Advances in Congress
Shockingly, despite this violence, Mexico has one of the world’s most progressive constitutions with regard to gender and also leads the world in many feminist policies. United Nations Women congratulated Mexico for its historical 2014 constitutional reform where they mandated “political parties to ensure gender parity in their candidacies.” 2018 was declared “The Year of the Woman" in Mexico because female members of Congress exceeded 40 percent for the first time ever. As female representation in politics has increased in addition to other feminist organizing, gender violence has still persisted. Gender violence has consistently increased massively every year for the past twelve years. Femicide increased 137 percent in the past five years alone, four times the increase in the homicide rate. Is this the cartels fighting back?
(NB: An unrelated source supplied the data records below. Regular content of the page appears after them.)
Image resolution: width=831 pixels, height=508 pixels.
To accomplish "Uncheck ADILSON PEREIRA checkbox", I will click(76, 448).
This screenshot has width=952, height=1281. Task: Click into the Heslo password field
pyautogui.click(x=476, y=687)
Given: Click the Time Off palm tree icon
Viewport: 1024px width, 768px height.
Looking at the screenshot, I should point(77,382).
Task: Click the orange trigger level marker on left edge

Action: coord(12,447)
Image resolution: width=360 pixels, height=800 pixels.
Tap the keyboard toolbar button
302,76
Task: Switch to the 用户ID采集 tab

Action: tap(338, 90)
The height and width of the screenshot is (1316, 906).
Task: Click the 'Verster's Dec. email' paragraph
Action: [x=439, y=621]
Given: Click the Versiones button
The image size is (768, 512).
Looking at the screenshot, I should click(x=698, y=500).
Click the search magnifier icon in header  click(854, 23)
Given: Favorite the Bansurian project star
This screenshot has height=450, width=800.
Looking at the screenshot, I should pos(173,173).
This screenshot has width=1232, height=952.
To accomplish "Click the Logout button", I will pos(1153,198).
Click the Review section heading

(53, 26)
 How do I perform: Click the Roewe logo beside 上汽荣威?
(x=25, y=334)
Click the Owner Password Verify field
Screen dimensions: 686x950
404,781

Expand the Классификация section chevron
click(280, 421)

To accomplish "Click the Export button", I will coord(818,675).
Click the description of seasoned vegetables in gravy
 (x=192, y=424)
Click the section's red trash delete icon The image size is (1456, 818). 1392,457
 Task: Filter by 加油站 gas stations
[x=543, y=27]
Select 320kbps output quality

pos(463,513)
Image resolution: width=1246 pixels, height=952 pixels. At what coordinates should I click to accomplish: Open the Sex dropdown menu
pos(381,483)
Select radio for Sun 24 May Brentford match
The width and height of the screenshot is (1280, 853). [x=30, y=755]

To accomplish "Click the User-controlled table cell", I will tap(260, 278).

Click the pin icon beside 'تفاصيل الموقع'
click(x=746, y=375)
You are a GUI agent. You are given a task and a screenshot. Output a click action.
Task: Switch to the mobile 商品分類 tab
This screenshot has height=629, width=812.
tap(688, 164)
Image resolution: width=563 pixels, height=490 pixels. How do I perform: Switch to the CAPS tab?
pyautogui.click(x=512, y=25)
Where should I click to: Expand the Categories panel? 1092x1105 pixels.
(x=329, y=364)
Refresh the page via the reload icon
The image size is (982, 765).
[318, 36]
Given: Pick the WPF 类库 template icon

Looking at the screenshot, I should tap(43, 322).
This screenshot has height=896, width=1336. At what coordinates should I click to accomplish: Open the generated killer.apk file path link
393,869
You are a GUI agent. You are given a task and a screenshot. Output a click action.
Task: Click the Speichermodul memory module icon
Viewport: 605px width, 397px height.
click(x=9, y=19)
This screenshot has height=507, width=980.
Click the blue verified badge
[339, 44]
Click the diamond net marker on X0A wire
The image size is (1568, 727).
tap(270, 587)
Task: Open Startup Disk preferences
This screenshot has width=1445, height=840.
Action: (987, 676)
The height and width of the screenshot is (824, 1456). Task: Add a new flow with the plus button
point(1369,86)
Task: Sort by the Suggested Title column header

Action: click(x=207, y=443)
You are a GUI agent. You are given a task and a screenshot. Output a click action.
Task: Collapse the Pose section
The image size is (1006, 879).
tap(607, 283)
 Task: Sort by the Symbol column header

A broken government? Years of intergenerational abuse catching up to the statistics?
Failures in Mexico’s Judicial System
While there is no one answer, an important issue is certainly that perpetrators feel as though they can get away with their crimes. In Mexico, 93 percent of all criminal defendants in cases of gender violence are men. In Latin America, one in three women has been a victim of gender violence in their lifetimes. In Mexico, however, this number is actually two in three women. Despite the massive number of potential cases, few women choose to go to the legal system with 98 percent of all gender-related killings, mostly femicides, going completely unprosecuted.
Despite these worrying signs, many politicians are turning a blind eye. President Andres Manuel Lopez-Obrador claims that gender violence is a result of “neoliberal policies” and that the rising rate of femicides is just “part of a giant right-wing plot against him.” This rhetoric only serves to skirt around meaningful change, as argued by the United Nations.
After a feminist protest in February 2020, Obrador asked feminists not to demonstrate since the government is already working hard to eliminate femicides. Beatriz Belmont, an international relations student at Instituto Tecnologico Autonomo de Mexico (ITAM), responded with “If trashing monuments makes authorities look at us and listen to our demands, then we will continue to do so, [the president’s response] is unacceptable and unfitting for someone who should be acting as a national leader.”
Future Steps
In March 2020, millions of women and men flooded the streets surrounding the Angel de la Independencia in Mexico City. A few days after the march, millions of women refused to go to work as part of the protest #UnDiaSinNosotras, or #ADayWithoutUs. Moreover, local, state and federal government officials joined in the various protests as well. These movements build on the back of #NiUnaMenos to signal that not even one more femicide will be tolerated. They are giving the silenced a voice. They are shifting the way we perceive women within Mexico and challenging insufficient action.
Change is slow and hard, and even as Mexico makes feminist strides in other areas, its issues with gender violence persist. But there is momentum now for serious conversations about gender violence in Mexico, for a re-examination of the Mexican Drug War, for judicial reform, and for holding politicians accountable.